<<<<

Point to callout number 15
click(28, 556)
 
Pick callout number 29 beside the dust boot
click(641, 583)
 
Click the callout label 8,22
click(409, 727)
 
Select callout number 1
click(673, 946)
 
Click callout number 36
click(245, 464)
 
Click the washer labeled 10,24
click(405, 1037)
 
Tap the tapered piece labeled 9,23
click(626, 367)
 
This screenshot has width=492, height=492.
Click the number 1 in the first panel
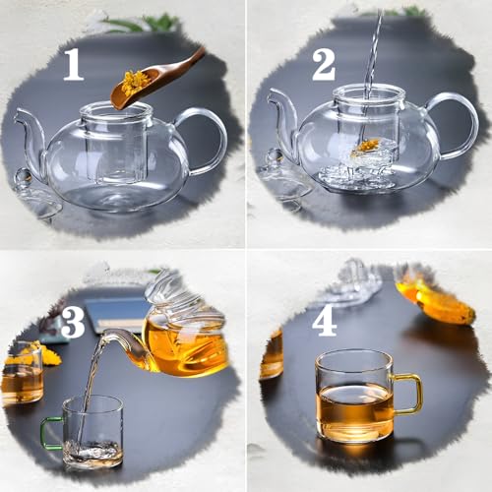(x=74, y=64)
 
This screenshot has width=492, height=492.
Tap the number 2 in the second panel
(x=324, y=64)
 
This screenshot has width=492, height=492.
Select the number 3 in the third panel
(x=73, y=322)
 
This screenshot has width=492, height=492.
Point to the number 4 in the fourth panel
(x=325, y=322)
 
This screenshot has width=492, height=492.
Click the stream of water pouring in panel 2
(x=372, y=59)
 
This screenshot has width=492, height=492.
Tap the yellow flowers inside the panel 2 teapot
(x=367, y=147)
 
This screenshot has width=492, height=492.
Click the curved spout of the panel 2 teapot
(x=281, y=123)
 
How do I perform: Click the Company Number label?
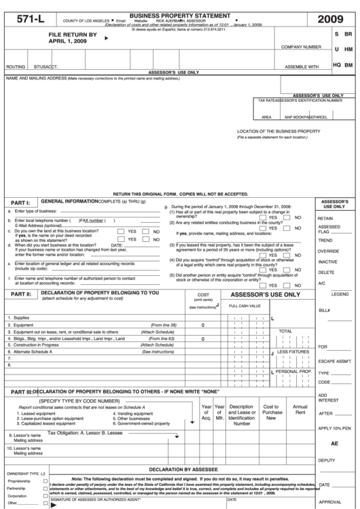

>>>>

Aim of the task :: Shift every coordinate in the answers by -25, starting at the line that contains "Click the callout label 8,22" and ending at the line that contains "(x=74, y=64)". Rewrite all of those lines with their requests included, and omit the pictures.

Output of the task ::
Click the callout label 8,22
click(384, 702)
 
Select callout number 1
click(648, 921)
 
Click callout number 36
click(220, 439)
 
Click the washer labeled 10,24
click(380, 1012)
 
Tap the tapered piece labeled 9,23
click(601, 342)
 
This screenshot has width=492, height=492.
Click the number 1 in the first panel
(x=49, y=39)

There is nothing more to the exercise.